As with any service pack, we wouldn't be surprised to see a couple of compatibility issues between SP2 and some programs already installed on your PC. Microsoft assures us it's doing everything it can to combat application compatibility issues, but we suggest exercising caution and waiting a few weeks to see if there are any major problems with SP2 before installing it.
You're likely to experience a wait for the service pack anyway. Microsoft is encouraging everyone to enable Automatic Updates (if you haven't already done so) and wait to be asked to upgrade to SP2. The company estimates that it will roll its updates out over the course of a couple months. We suspect that if every Windows XP user rushed to Microsoft's Download Center at once, Microsoft's servers might catch fire and explode.

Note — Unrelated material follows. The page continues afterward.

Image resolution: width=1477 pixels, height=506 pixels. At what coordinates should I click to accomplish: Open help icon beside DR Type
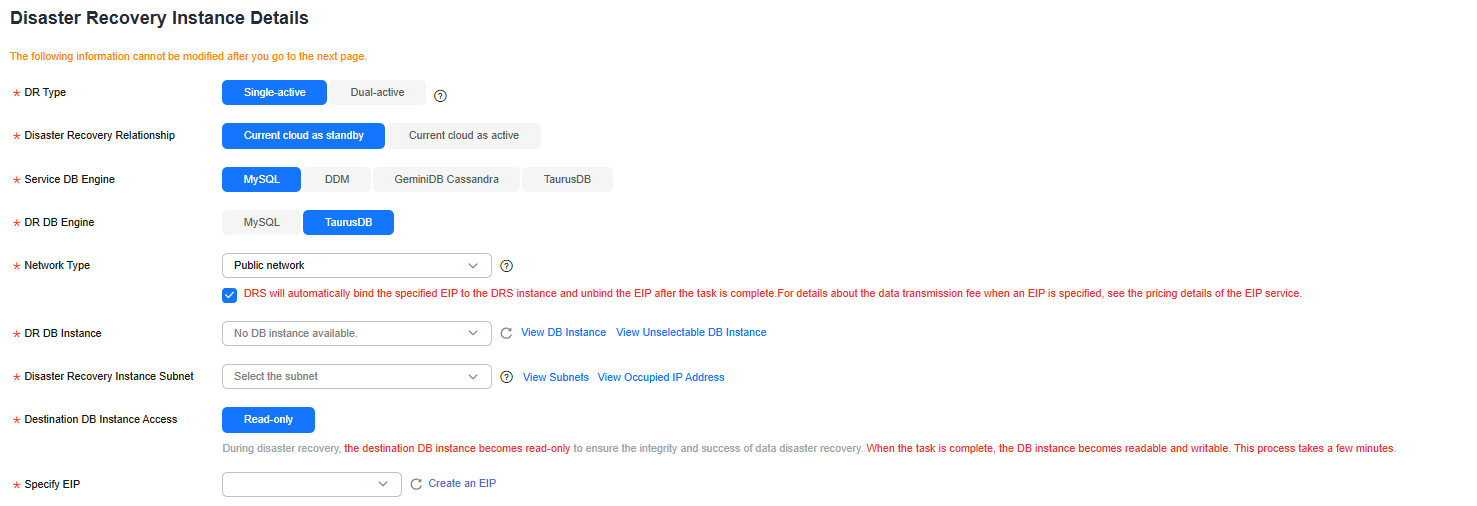coord(440,96)
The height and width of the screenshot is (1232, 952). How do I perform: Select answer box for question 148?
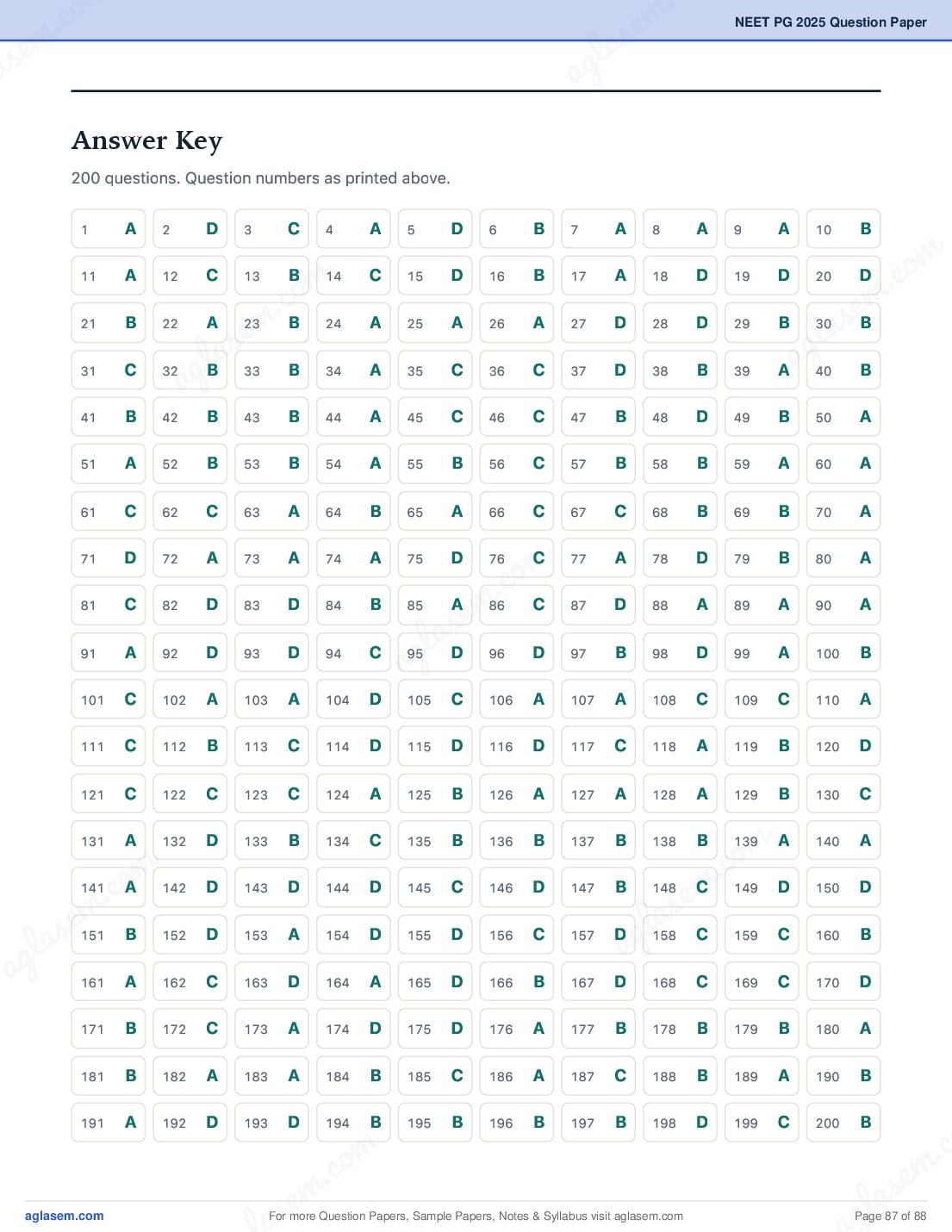coord(680,887)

What's not to like? Microsoft Windows XP SP2 is a free download and fixes many security concerns that Windows XP users have. We see no reason why you shouldn't join the rest of us in the queue for SP2. We wouldn't rush to download it from Microsoft's Web site, though -- it would be better to wait until the company has had a couple weeks to identify any major problems. By the time the offer for SP2 arrives via Automatic Updates, however, Microsoft should have a handle on any problems that crop up. Also, with Longhorn not likely to debut until 2007, if you are running an older version of Windows, now might be the time to switch to XP.